Phase 04 — Manual-QA checklist for un-automatable platform behaviour¶
Acknowledge the bug classes automation cannot reach and write
them down so a human releaser knows what to spot-check. Adds
a docs/release-qa.md file with a checklist organised by
platform:
- macOS: open binary in Finder (Gatekeeper UX), idle a SPICE session for >30 minutes with ryll backgrounded (App Nap behaviour, Phase 02 of session-001-feedback once it lands), confirm clipboard sync survives.
- Windows: clipboard, USB redirection on 32-bit USB drivers, multi-monitor under DPI scaling.
- Linux: Wayland vs. Xorg, libvirt-managed vs. raw QEMU, AppImage / Flatpak packaging if those land.
The checklist is run before tagging a release, by a human, on each platform. Output is a checked-off form attached to the release PR.
This catches: - The bug classes that need eyes on a real device, full stop. - Regressions in UX behaviour that pass automation but surprise users.
Cost: not a CI minute cost — a release-time human cost.

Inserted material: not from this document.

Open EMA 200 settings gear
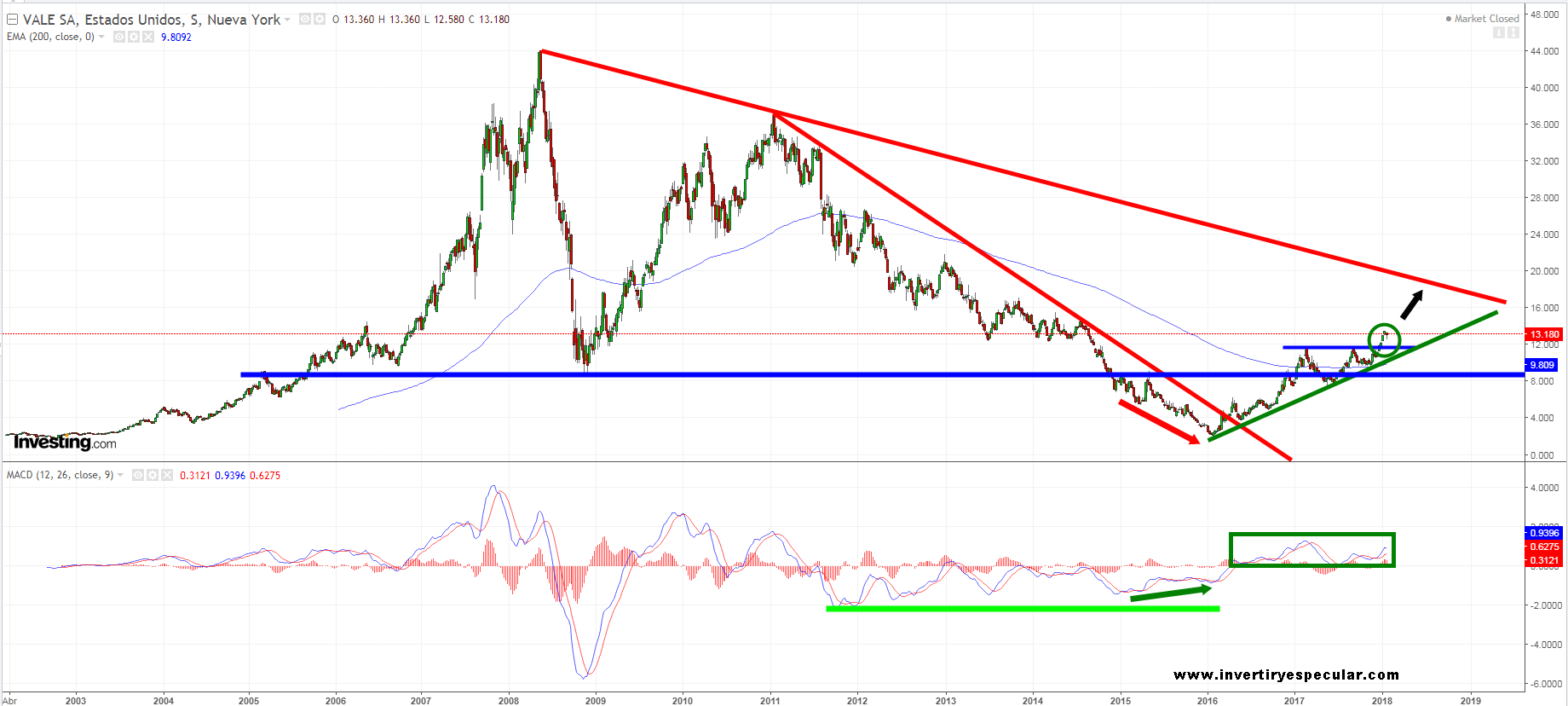 click(134, 37)
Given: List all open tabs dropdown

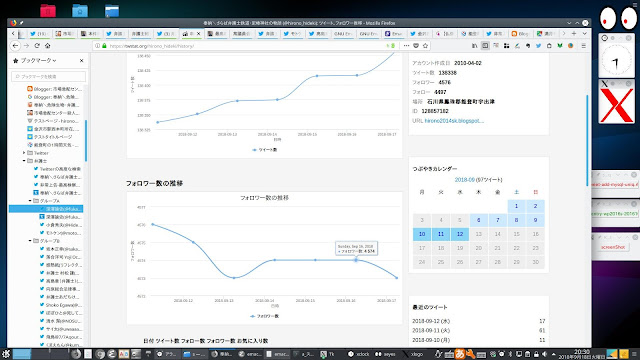Looking at the screenshot, I should tap(584, 33).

Bug-class coverage per minute: not applicable. The point is to be honest that some bugs require this and to make the boundary explicit.
Phase order¶
| Phase | Plan | Status |
|---|---|---|
| 1. Cross-platform TLS handshake smoke | PLAN-ci-platform-matrix-phase-01-tls-smoke.md | Not started |
2. web-smoke on macOS (and Windows after Phase 03) |
PLAN-ci-platform-matrix-phase-02-web-smoke-parity.md | Not started |
| 3. Smoke-test portability audit | PLAN-ci-platform-matrix-phase-03-smoke-portability.md | Not started |
| 4. Release QA checklist doc | PLAN-ci-platform-matrix-phase-04-release-qa.md | Not started |
Hard dependencies: Phase 02b (Windows web-smoke) is gated on Phase 03 if we choose the Rust-rewrite route. Phase 02a (macOS web-smoke) has no dependencies.
Open questions¶
-
CI cost ceiling. What is the project's monthly minutes budget on GitHub Actions? Phases 01 and 02a together probably add <60 s per matrix cell — irrelevant. If coverage grew larger, this would matter. Document the current usage in Phase 01's plan.
-
Should clippy run on macOS / Windows too? Clippy is platform-agnostic in 99% of cases; a macOS run of clippy would catch the 1% of cfg-gated lints. Cost: ~2 minutes on the macOS cell. Probably yes, but not in the first pass — roll into Phase 03 if it falls out cleanly.
-
Self-hosted runners as an escape valve. The repo already uses self-hosted Linux runners (
runs-on: [self-hosted, static]) for the Claude bot workflows. A self-hosted Mac mini or Windows VM would let us run heavier integration tests without GitHub minute pricing. Out of scope here; raise as a separate infrastructure plan if cost ever becomes the constraint. -
Coverage reporting. Phase 01 adds tests; do we want
cargo-llvm-covreporting per-platform coverage too? The answer is "probably yes eventually" but it has its own build complications (llvm-tools-preview availability) and should be a separate item, not bundled here. -
Renovate / supply-chain bot interactions. Renovate PRs currently hit the same matrix; will the expanded matrix slow them down enough to matter? Empirically Renovate PRs block on no review path, so latency isn't the bottleneck. No action.
Out of scope¶
- Adding QEMU-based integration tests on macOS / Windows — no
KVM equivalent makes the existing
test-qemu*recipes unportable. If a small synthetic SPICE server emerges (a Rust crate that speaks server-side SPICE just enough to unit-test client behaviour), revisit. - Browser-driven automation of
--webmode (Playwright / Selenium against the in-process axum server). Useful but its own master plan; would dominate the cost of the rest of this plan combined. - Cross-compilation matrices (e.g. building macOS binaries on Linux). The current native-build matrix is the source of truth and matches user expectations; cross-compilation introduces a class of "works on Linux-built macOS binary, not on Mac-built one" bugs that would themselves be a testing problem.
- Code signing / notarisation automation on macOS / Windows. Important for releases but tangential to bug-coverage CI; belongs with the packaging work.
- Performance regression CI (benchmarks, frame-rate regression). Different motivation, different infrastructure, different plan.